Beat the bug

Birkam Health Center offers flu shots to students

Graphic by: Jordan Lodge | Production Manager

The flu can spread quickly around campus but steps can be taken to help you stay healthy. 

According to the Mayo Clinic, over 3 million people in America catch the flu every year. One of the best preventative measures is to get a flu vaccination. According to the Centers for Disease Control and Prevention, the flu vaccine reduces the risk of flu illness by 40 to 60 percent. 

“Immunizations are the safest and most effective way to protect our communities from vaccine-preventable diseases,” Director of Health Services at Birkam Health Center Lindsay Barber said. “College life exposes students to more people, especially when living in residence halls or a large student community. Close living conditions increase potential spreading of these diseases quicker than areas not on a college campus.” 

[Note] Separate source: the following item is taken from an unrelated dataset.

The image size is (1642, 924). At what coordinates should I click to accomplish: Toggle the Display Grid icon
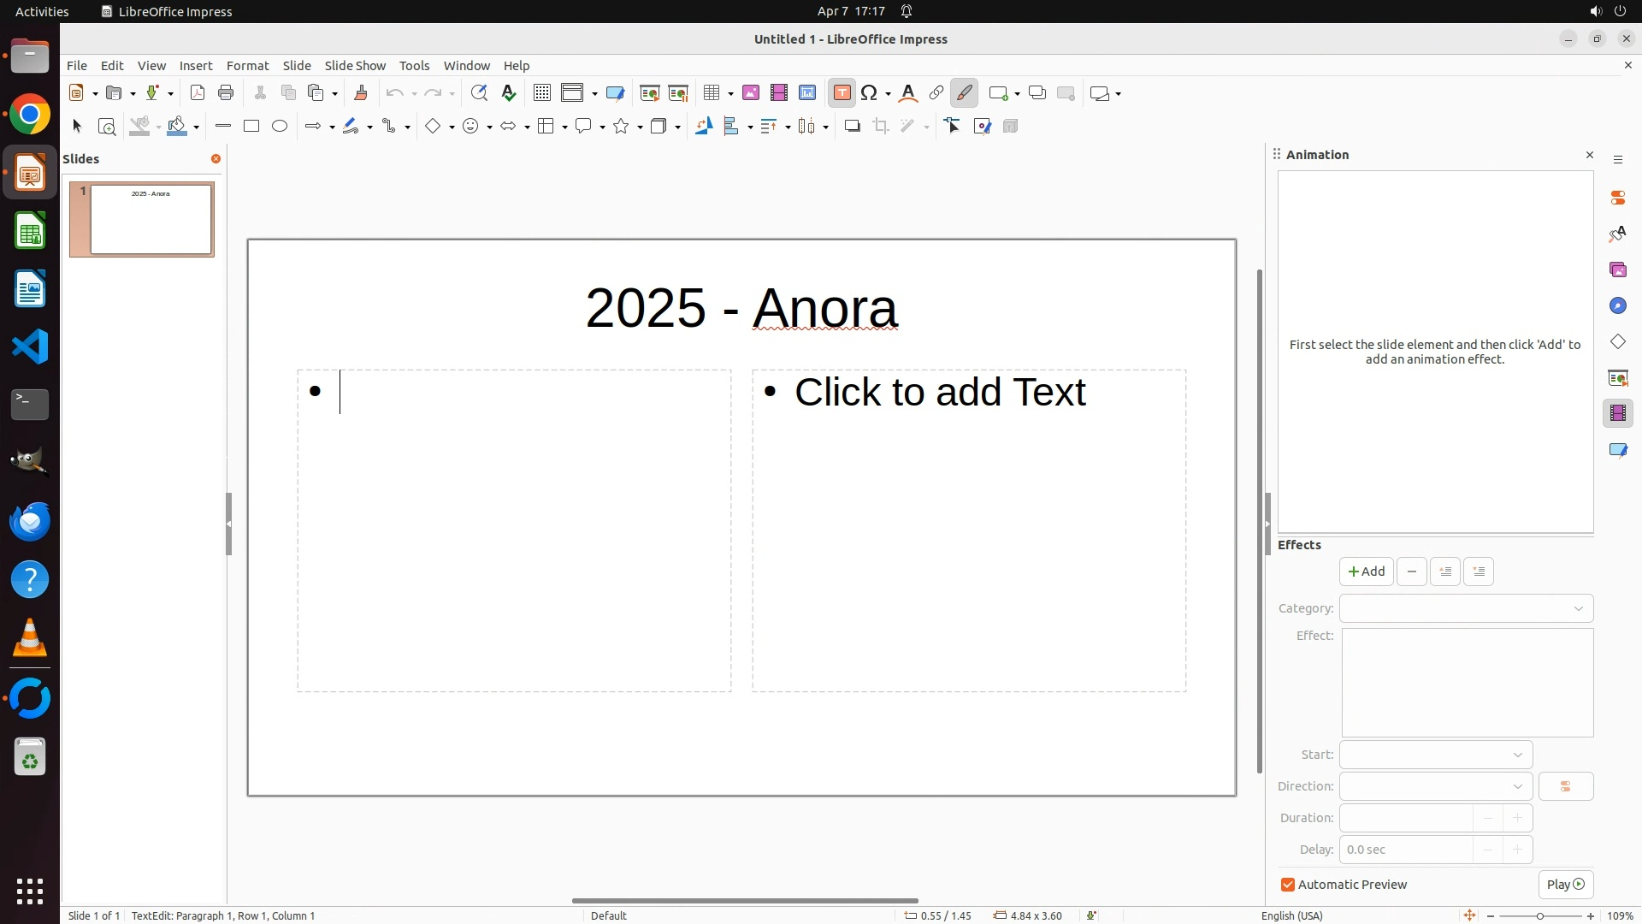[542, 93]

For students who have paid their health center fee, the Birkam Health Center offers flu shots and will bill their insurance. They also offer flu shots for $25 for students without insurance. These services are available Monday through Friday from 8 a.m. until 5 p.m. 

“It is very easy to get sick as a college student. You’ve got a lot of things working against you. Close living conditions spread germs faster. High academic and social demands can cause stress on your body and make you more susceptible to illness,” Barber said. “Make sure you’re taking care of yourself—eat a well-balanced diet and make sure to drink enough water, get enough sleep and do your best to avoid stress.” 

Regular hand washing is also an important step to prevent contracting the flu. 

“I think vaccinations are important because some people do get sick and they don’t have good hygiene,” Ferris pre-pharmacy junior John Nguyen said. “It’s important because you see all these people every day and you don’t know what they do. Touching their germs could get you sick.” 

Despite the risks, some Ferris students feel that they don’t need the flu vaccine. 

“I have not gotten my flu vaccines. I don’t think I have in the past 10 years,” Ferris welding engineering junior Jacob Stidwill said. “I don’t believe that they’re 100 percent necessary. On campus, I guess they’re beneficial because if someone really does need it then sure but I probably won’t get it.”